Song Il-Gon
2004
I never quite understood the rationale behind the whole "k-horror" phenomenon. Being birthed from a waning cycle of Japanese fright flicks it seems that the whole idea is to cash in on a trend that's already passed. This isn't a knock on the movement in general, or any particular film, it just seems counterintuitive to good business. Anyways, Song Il-Gon's psychological freakout is a ghost story, detective mystery, and time traveling riddle all at once. While it doesn't do any of these genres particularly well the film itself is technically very pleasant with a careful, measured aesthetic, good performances, and a pretentious, but achieved gravitas. The twisty paradoxical story involves a jaded documentarian who stumbles on the murder of his boss and coworker while on assignment in a rural area.

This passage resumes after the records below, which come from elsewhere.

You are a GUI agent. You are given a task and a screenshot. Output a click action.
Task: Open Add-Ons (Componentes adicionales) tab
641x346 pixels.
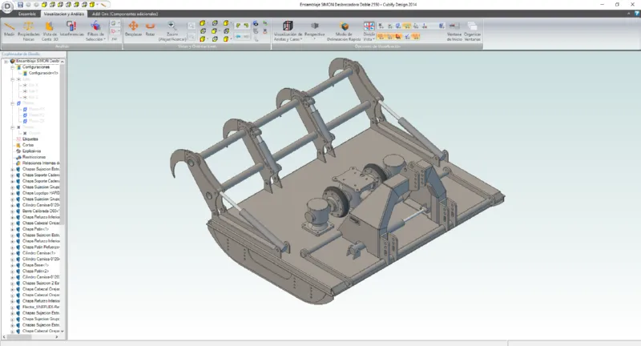tap(124, 14)
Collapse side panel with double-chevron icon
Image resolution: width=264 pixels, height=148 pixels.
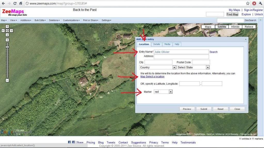pos(260,20)
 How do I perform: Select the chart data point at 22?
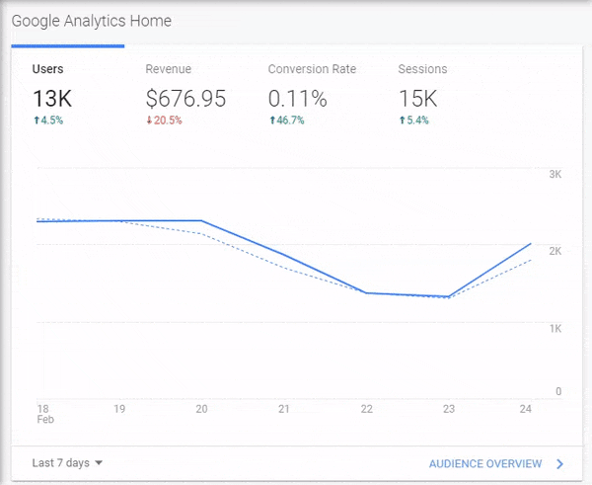(x=366, y=292)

He is bashed in the head by his colleagues' assailant and lands in a hospital with serious injuries. With little concern for his recovery the now murder-suspect returns to the forest in an attempt to unravel the mystery. Song's creative weaving of narrative and time, an undertaking that often comes off as a cop-out in other films, is admirably elegant here, allowing the director to get away with certain concessions that seem like obvious twists and cliched ghost-story tropes. Inevitably some of the symbols and tricks are corny, but the film remains a good advertisement for how a good director and DP can craft something worthwhile from a weak script.